Arnulfo Palma Fuentebella (October 29, 1945 – September 9, 2020) was the Speaker of the Philippine House of Representatives from 2000 to 2001. He was also a representative of the 3rd (now 4th) district of Camarines Sur, more popularly known as the Partido district.

Early life and education
Arnulfo "Noli" Fuentebella was born on October 29, 1945, in Camarines Sur to former Representative and Governor Felix A. Fuentebella and Rita Palma. He was educated in his home province and spent most of his life in scouting until he reached Life Scout. At the age of 15, Fuentebella was a Philippine delegate to the 50th anniversary of the Boy Scouts of America in 1960. He is also a member of Alpha Phi Omega, a fraternity with deep roots in scouting. He studied law at the University of the Philippines in 1970 and graduated being the 7th in his class and passed the Bar Exams in 1971.

Career
After he passed the Bar Exams, Fuentebella pursued a career in law and banking. But after President Ferdinand E. Marcos imposed martial rule and called for elections to the Interim Batasang Pambansa (IBP), Fuentebella was chosen by the President to run in Congress to represent Partido. He subsequently won the elections and served as an assemblyman in the IBP from 1978 to 1984. However, he lost his bid for a seat in the 1984 Regular Batasang Pambansa and used the hiatus to practice law in New York, where he was admitted to the State Bar. Then the EDSA Revolution happened and President Marcos fled into exile. As the Fuentebellas had been identified with the Marcoses, he opted to sit out the Cory Aquino years.

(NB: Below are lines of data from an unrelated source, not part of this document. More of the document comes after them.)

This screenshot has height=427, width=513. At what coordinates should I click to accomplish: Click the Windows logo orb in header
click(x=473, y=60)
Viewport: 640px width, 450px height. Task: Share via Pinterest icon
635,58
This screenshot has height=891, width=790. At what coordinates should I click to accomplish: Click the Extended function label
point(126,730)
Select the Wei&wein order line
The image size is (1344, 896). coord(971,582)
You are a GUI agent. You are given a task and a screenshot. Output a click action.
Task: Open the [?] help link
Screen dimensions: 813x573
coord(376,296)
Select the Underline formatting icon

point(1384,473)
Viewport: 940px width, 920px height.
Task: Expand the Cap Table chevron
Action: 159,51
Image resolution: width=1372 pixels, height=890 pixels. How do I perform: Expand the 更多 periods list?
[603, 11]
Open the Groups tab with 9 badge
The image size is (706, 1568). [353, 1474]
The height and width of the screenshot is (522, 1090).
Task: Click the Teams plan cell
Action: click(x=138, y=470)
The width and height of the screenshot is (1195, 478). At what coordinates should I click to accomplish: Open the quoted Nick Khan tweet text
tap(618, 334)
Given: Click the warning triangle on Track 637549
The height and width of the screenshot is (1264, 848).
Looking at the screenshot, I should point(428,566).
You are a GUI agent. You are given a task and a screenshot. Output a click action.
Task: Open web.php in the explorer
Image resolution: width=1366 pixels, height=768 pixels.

In 1992, political allies asked Fuentebella to run again in Congress. He won three consecutive terms as Congressman (1992–2001).

Speakership
After then Speaker Manuel Villar, Jr. passed President Joseph Estrada's Articles of Impeachment to the Senate, Fuentebella was elected Speaker after Estrada's allies in the House of Representatives motioned to make all positions in the House vacant; Fuentebella won the nomination.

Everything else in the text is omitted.